# WHAT?!



## Glambunnie (Apr 29, 2013)

Okay, sorry if this is in the wrong room, but
WHO THE BLEEP IS THIS LADY!?


Lol! I don't know where she came from, but when I use Firefox on Bell Tree, and I scroll down to
somebodies items SHES THERE! ; - ;
Please help!


----------



## SockHead (Apr 29, 2013)

um take a screenshot of where you found it


----------



## Glambunnie (Apr 29, 2013)

idk how ; - ;


----------



## SockHead (Apr 29, 2013)

on your keyboard there should be a button with Print Screen on it. If you hit it nothing happens, but if you go into MS Paint after doing so and clicking Edit>Paste it should paste a screenshot of whenever you hit the print screen button. It's confusing at first but after years of using it, I don't really think much of it.


----------



## Kaiaa (Apr 29, 2013)

If you use a MAC press Control + Shift + 3 to take a screenshot.


----------



## Stevey Queen (Apr 29, 2013)

Or look up snipping tool on your computer. Depends on if you have the right kind of computer tho.


----------



## Glambunnie (Apr 30, 2013)

Kaiaa said:


> If you use a MAC press Control + Shift + 3 to take a screenshot.



im using windows 8


----------



## Aurynn (Apr 30, 2013)

Just press the button *print screen* or sometimes shortened as *prt scr*. Then you can paste it in Paint or whatever.


----------



## Glambunnie (Apr 30, 2013)

SockHead said:


> on your keyboard there should be a button with Print Screen on it. If you hit it nothing happens, but if you go into MS Paint after doing so and clicking Edit>Paste it should paste a screenshot of whenever you hit the print screen button. It's confusing at first but after years of using it, I don't really think much of it.


----------



## Glambunnie (Apr 30, 2013)

Glambunnie said:


> View attachment 3445


i hope you can see that


----------



## Rover AC (Apr 30, 2013)

Glambunnie said:


> View attachment 3445



Heh, nice Google theme. 

I've seen that image too.
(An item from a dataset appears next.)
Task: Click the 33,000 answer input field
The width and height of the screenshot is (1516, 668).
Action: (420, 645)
I thought it was just one of those jokes between Jer and the Mods.


----------



## SockHead (Apr 30, 2013)

I don't know it must be a glitch or something but it definitely shouldn't happen


----------



## Glambunnie (Apr 30, 2013)

lol


----------



## Glambunnie (Apr 30, 2013)

and sorry about the attached image i meant to open the lady (which was saved as Cake) and I opened a birthday cake folder XD


----------



## Glambunnie (Apr 30, 2013)

Rover AC said:


> Heh, nice Google theme.
> 
> I've seen that image too. I thought it was just one of those jokes between Jer and the Mods.
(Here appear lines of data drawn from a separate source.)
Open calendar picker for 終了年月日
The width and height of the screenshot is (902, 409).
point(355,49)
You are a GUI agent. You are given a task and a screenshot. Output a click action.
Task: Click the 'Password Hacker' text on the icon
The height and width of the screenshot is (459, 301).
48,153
You have? Okay. I just thought it was the site being hacked or something, but maybe not. Sockhead says its a glitch tho...
Google theme?


----------



## Bacon Boy (Apr 30, 2013)

Hey, I know you're relatively new, but try to keep all of your posts into one post. No need to double or triple post. Just for future reference. 

And it could very well be a joke between the mods and Jeremy haha.


----------



## Glambunnie (Apr 30, 2013)

Bacon Boy said:


> Hey, I know you're relatively new, but try to keep all of your posts into one post. No need to double or triple post. Just for future reference.
> 
> And it could very well be a joke between the mods and Jeremy haha.
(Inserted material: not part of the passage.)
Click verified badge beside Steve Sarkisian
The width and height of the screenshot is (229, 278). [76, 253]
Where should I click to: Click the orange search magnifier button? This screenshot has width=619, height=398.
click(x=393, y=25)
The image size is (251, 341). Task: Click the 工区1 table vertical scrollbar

This is someones image on their profile when using firefox:

Like, you can see their real image below, but beside "Send Private Message" it has the depressed guy or whatever up there. (I didn't post this SORRY because I was too focused on the lady, but I will try to keep them in one post next time.) Thanks for you're advice


----------



## SockHead (Apr 30, 2013)

take bigger photos omg


----------



## Glambunnie (Apr 30, 2013)

SockHead said:


> take bigger photos omg


it
wont
let
me


----------



## Bacon Boy (Apr 30, 2013)

Before you flip, try looking up how to screenshot on Windows 8. There should be multiple ways to take a screenshot, such as being able to draw a selection box around what you're trying to take a picture of. Or, take it into photoshop or some sort of editing program and zoom in so we can see exactly what you're talking about...


----------



## Glambunnie (Apr 30, 2013)

Bacon Boy said:


> Before you flip, try looking up how to screenshot on Windows 8. There should be multiple ways to take a screenshot, such as being able to draw a selection box around what you're trying to take a picture of. Or, take it into photoshop or some sort of editing program and zoom in so we can see exactly what you're talking about...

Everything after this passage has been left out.